The Declaration of Independence in 1912 and the subsequent formation of the Independent Albanian State created framework conditions for the organizing and safekeeping of documents. For the first time, the assessment of documents and their administration and preservation is reflected in the highest normative act of the state, enacted in the Provisional Kanun of the Vlora Government (22 November 1913).

== List of archives ==
| Abbr. | Name of archive | Founded |
| DPA | General Directorate of Archives | 8 June 1949 |
| AQSHF | Central State Film Archive | 10 April 1947 |
| — | Presidential Archive | 29 June 1993 |
| — | Parliament Archive | 15 April 1991 |
| — | Ministry of Foreign Affairs Archive | |
| — | Ministry of Internal Affairs Archive | 21 March 1964 |
| AQFA | Armed Forces Archive | 21 March 1964 |
| — | Justice System Archive | 17 December 2014 |
| — | State Intelligence Service Archive | 2 July 1991 |
| AQTN | Technical Construction Archive | 26 July 1993 |
| — | Social Insurance Archive | 19 November 2004 |
| AIDSSH | Sigurimi Archive | 30 March 2015 |

== History of the archives ==
The first document stored in the Central State Archive, which deals with efforts to create a Central Archive, is the decision dated 2 January 1932 of the High State Council for reviewing the draft-regulation for the registration of important events.
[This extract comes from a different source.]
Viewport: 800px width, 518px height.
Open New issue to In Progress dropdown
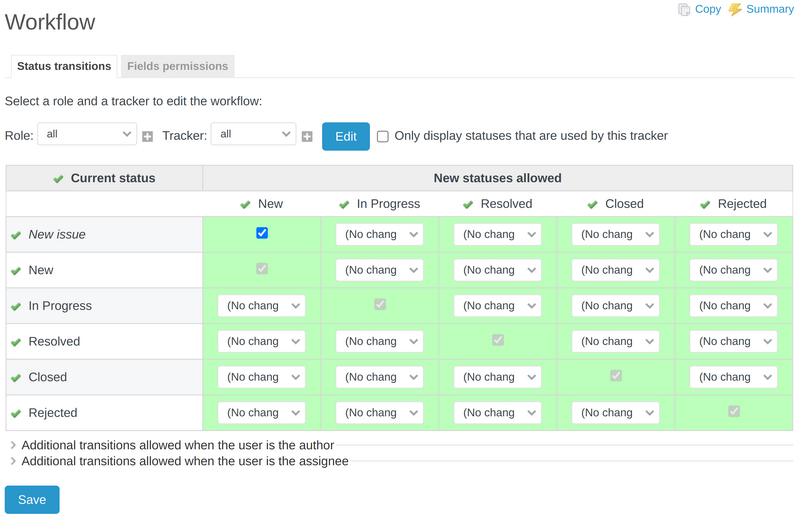click(x=380, y=234)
In this draft-regulation, it was foreseen the creation of a General State Archive.

=== World War II ===
World War II slowed the initiatives undertaken by state authorities for the creation of a centralized system of archives. During this period, documents and records were preserved and managed by the administration of the institution which they belonged to. This collection of documents and records enabled the creation of a large archival database, which became the foundation of a future Central State Archive.

=== Communism ===
Efforts to create a central archive continued after the war. In 1947, the "Documentary Archive of the Institute" was created at the Institute of Studies. It collected a considerable amount of historical documents kept by state institutions or individuals, thus taking on the attributes of a Central Archive, but not with all the features of such an entity.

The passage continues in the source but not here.